Wyrok 15 lat więzienia
Sąd Okręgowy w Świdnicy skazał kobietę za zabójstwo na 25 lat pozbawienia wolności. Jednak w kwietniu 2022 r. Sąd Apelacyjny we Wrocławiu obniżył karę do 15 lat więzienia. Jako okoliczności łagodzące sąd uwzględnił niekaralność kobiety, jej pozytywną opinię z miejsca zamieszkania oraz "deficyty" opisane w opiniach psychologicznych i psychiatrycznych.
Z opinii tych wynikało m.in., że u oskarżonej stwierdzono zaburzony proces radzenia sobie z trudnymi sytuacjami z uwagi na brak prawidłowych wzorców. Sąd II instancji powołał się także na wcześniejszą ocenę sądu okręgowego, zgodnie z którą kobieta działała z zamiarem bezpośrednim, który powstał nagle i trwał tylko przez chwilę w końcowym etapie przestępczego zachowania.
Z wyrokiem tym nie zgodził się prokurator generalny i skierował w tej sprawie kasację do Sądu Najwyższego, w której wniósł o uchylenie orzeczenia i ponowne rozpoznanie sprawy.
Ziobro chce surowszej kary
W kasacji tej Ziobro zarzucił, że Sąd Apelacyjny we Wrocławiu bezzasadnie przypisał Sądowi Okręgowemu w Świdnicy ocenę, zgodnie z którą oskarżona dokonała zbrodni z zamiarem nagłym, co miałoby być okolicznością łagodzącą. Według prokuratury, ocena taka wcale nie została wyrażona przez sąd okręgowy. "Prokurator Generalny podkreślił, że w żadnym miejscu uzasadnienia wyroku sądu okręgowego nie pada stwierdzenie, że oskarżona działała z zamiarem nagłym, a stwierdzenia takiego nie zawiera również sentencja wyroku. Wręcz przeciwnie, z wyroku sądu okręgowego wyłania się obraz działania oskarżonej jako konsekwentnego i zdeterminowanego" - wskazuje prokuratura.
Zdaniem prokuratora generalnego, przyjęty przez Sąd Apelacyjny we Wrocławiu pogląd, że cechy osobowości oskarżonej powinny skutkować jej łagodniejszym potraktowaniem, nie znajduje oparcia w jednolitym stanowisku doktryny i judykatury.
"Zgodnie z orzecznictwem SN psychopatyczne cechy osobowości sprawcy nie mają znaczenia dla stopnia winy, jeśli sprawca popełniając przestępstwo zachował poczytalność – a z taką sytuacją mamy do czynienia w niniejszej sprawie.
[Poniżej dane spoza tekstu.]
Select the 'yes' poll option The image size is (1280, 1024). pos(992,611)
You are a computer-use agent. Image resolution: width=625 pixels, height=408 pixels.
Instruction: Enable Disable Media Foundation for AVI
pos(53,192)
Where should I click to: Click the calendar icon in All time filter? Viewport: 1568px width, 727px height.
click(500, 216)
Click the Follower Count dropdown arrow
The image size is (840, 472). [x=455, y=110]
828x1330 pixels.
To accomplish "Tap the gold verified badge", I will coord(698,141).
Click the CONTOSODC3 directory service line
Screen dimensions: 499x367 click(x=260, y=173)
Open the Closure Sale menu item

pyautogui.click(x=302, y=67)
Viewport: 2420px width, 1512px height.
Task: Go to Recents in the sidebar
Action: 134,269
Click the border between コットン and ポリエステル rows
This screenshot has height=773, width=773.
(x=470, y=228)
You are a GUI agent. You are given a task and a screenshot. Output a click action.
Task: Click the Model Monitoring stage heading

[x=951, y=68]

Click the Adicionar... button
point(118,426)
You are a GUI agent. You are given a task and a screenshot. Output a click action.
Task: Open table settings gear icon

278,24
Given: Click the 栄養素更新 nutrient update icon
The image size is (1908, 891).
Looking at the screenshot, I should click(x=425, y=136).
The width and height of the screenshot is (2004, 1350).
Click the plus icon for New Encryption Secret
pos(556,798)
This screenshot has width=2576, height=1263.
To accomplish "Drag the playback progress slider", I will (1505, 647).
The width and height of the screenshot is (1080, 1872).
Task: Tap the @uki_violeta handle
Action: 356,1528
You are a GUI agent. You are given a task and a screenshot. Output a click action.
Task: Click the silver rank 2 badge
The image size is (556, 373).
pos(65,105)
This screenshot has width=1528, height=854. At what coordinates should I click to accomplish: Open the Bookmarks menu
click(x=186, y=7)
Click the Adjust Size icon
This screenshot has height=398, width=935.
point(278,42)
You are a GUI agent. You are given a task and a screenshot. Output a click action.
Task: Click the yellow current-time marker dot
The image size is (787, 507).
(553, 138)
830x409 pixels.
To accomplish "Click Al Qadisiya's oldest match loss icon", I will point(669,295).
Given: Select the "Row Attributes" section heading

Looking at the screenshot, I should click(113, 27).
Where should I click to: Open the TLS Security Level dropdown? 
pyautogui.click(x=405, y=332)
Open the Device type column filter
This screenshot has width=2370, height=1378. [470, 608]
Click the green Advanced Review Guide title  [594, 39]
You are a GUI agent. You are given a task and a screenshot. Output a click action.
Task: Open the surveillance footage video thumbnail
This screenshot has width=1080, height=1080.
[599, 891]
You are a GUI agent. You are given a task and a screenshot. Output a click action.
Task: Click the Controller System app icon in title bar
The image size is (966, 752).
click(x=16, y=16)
Odwrotnie, niż to przedstawił sąd apelacyjny, skłonność danej osoby do zachowań impulsywnych, w tym przypadku skutkujących popełnieniem najcięższej zbrodni, a więc zachowań o wysokim stopniu zagrożenia społecznego, stanowić może przesłankę do orzekania kar restrykcyjnie realizujących cele zapobiegawcze" - zaznaczono w kasacji.
Prokuratura krytycznie odniosła się też do opinii środowiskowej o oskarżonej. Jak wskazano w kasacji, wywiad środowiskowy przeprowadzony był przez kuratora w miejscu, w którym kobieta mieszkała dopiero 1,5 miesiąca. Według śledczych, sąd nie dysponował również żadnymi miarodajnymi informacjami z miejsca pracy oskarżonej.